Regulation of Caco-2 cell proliferation by basolateral membrane epidermal growth factor receptors

Abstract

The epidermal growth factor (EGF) receptor is an important mediator of intestinal epithelial cell proliferation. We studied cell-surface localization of this molecule in Caco-2 cells and characterized cellular responses to apical or basolateral EGF stimulation. 125I-labeled EGF bound almost exclusively to a 180-kDa molecule, existing as a single high-affinity population by Scatchard analysis. On basolateral membranes 13- to 15-fold more ligand binding was seen. Apical/basolateral differences were not significantly altered by incubation with either blocking antibody to EGF receptor or transforming growth factor-alpha (TGF-alpha) neutralizing antibody. Even though apical EGF receptors were demonstrated, only basolateral membrane stimulation with EGF increased tyrosine kinase activity and enhanced uptake of [3H]thymidine.
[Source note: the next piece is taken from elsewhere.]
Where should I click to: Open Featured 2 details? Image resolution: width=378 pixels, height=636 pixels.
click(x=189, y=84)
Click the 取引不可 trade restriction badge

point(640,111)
Continuous exposure to EGF during culture significantly increased monolayer DNA content. These data demonstrate that Caco-2 cell proliferation is driven solely by basolateral membrane EGF receptor, despite the presence of lesser amounts of this molecule on the apical surface. Differences between apical and basolateral membrane receptor expression are not the result of polarized secretion of TGF-alpha or other EGF receptor ligands.